--- REQUEST ---
Render these items as a Markdown table with the columns Row and Line: number each non-blank line in Row and put its text in Line. Leave the pictures out.

== THE DATA ==

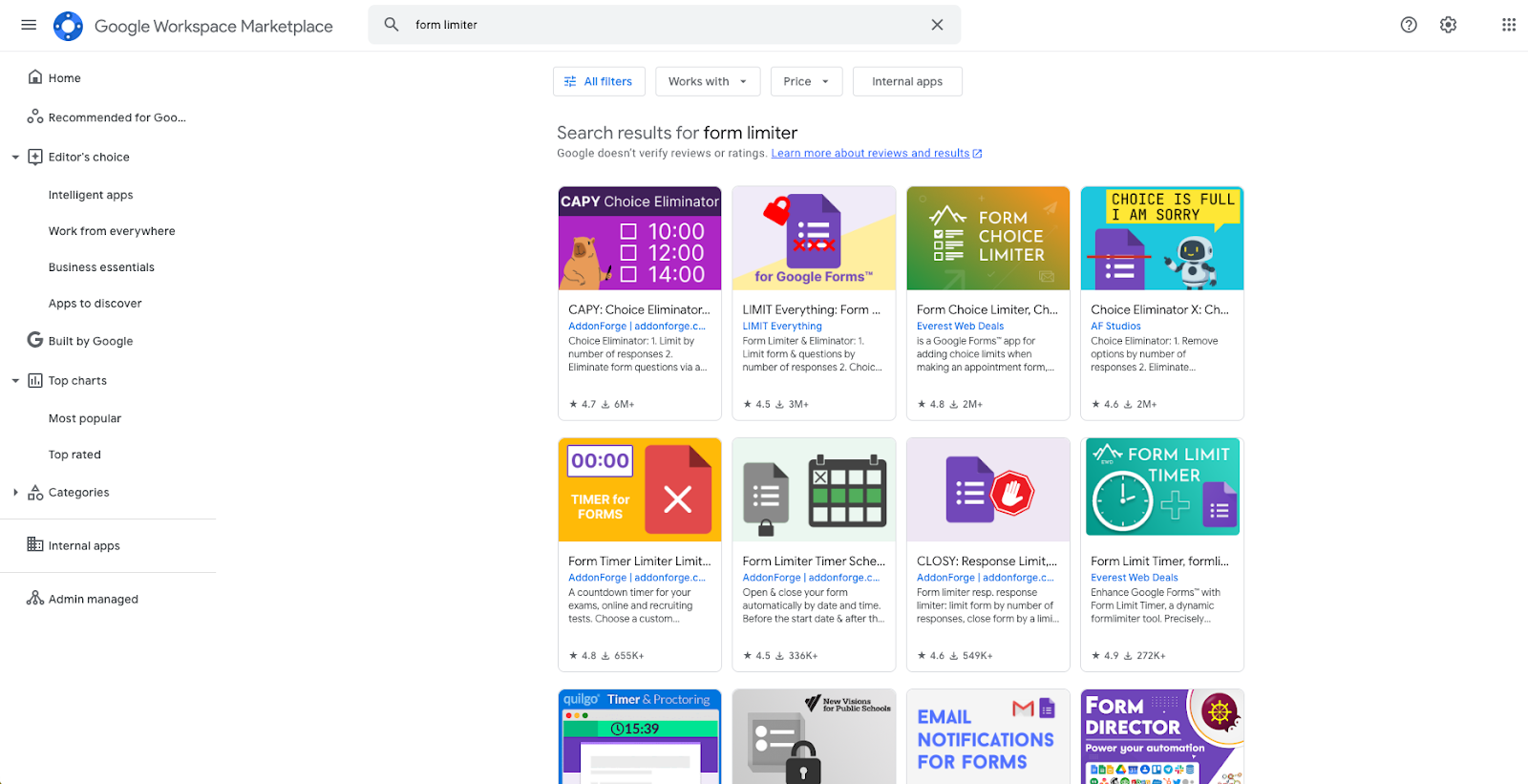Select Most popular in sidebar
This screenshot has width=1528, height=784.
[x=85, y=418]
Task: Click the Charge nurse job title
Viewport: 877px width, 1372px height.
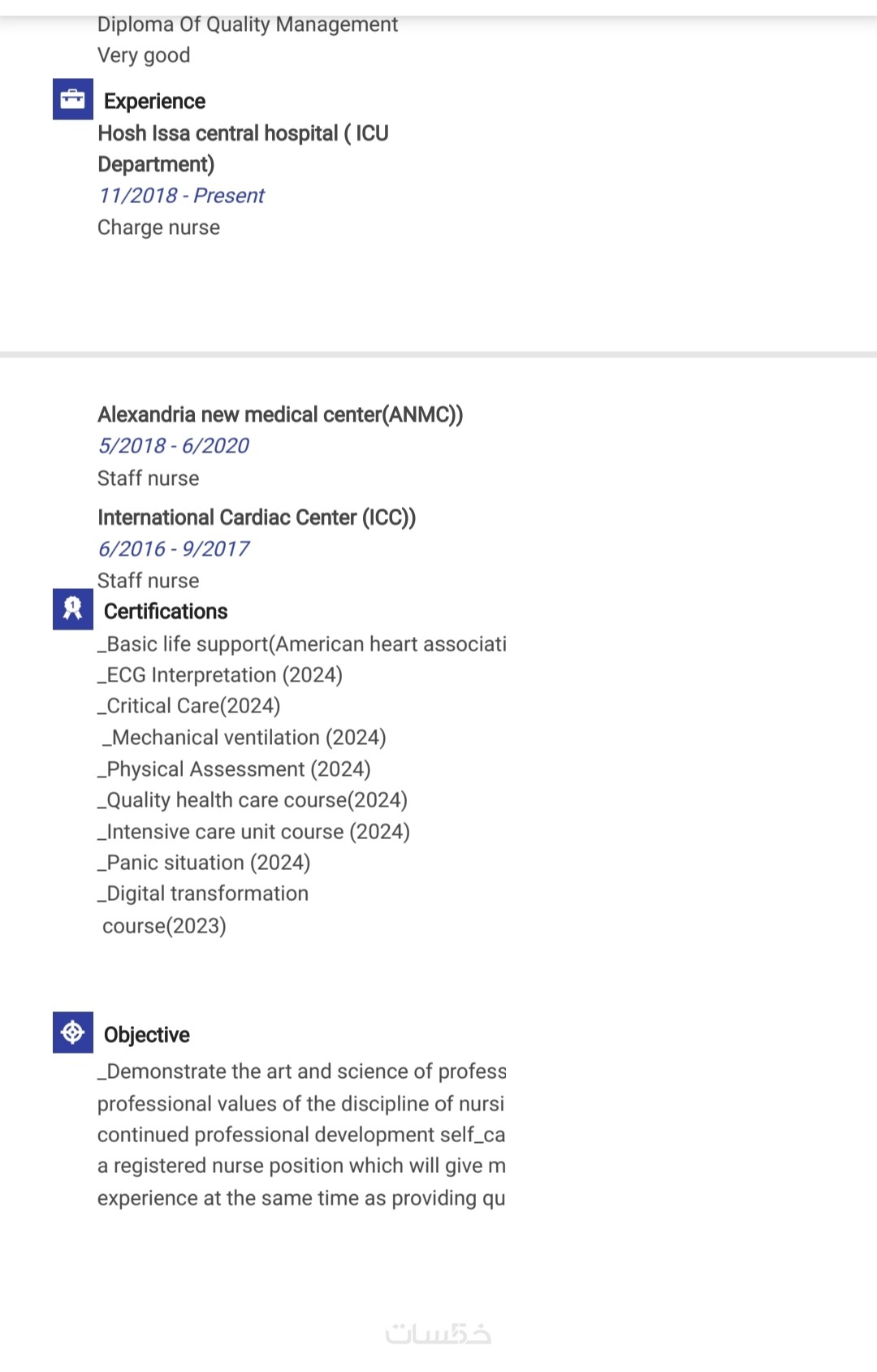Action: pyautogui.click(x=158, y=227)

===

--- WRITTEN RESPONSE ---
| Row | Line |
|---|---|
| 1 | Select Most popular in sidebar |
| 2 | This screenshot has width=1528, height=784. |
| 3 | [x=85, y=418] |
| 4 | Task: Click the Charge nurse job title |
| 5 | Viewport: 877px width, 1372px height. |
| 6 | Action: pyautogui.click(x=158, y=227) |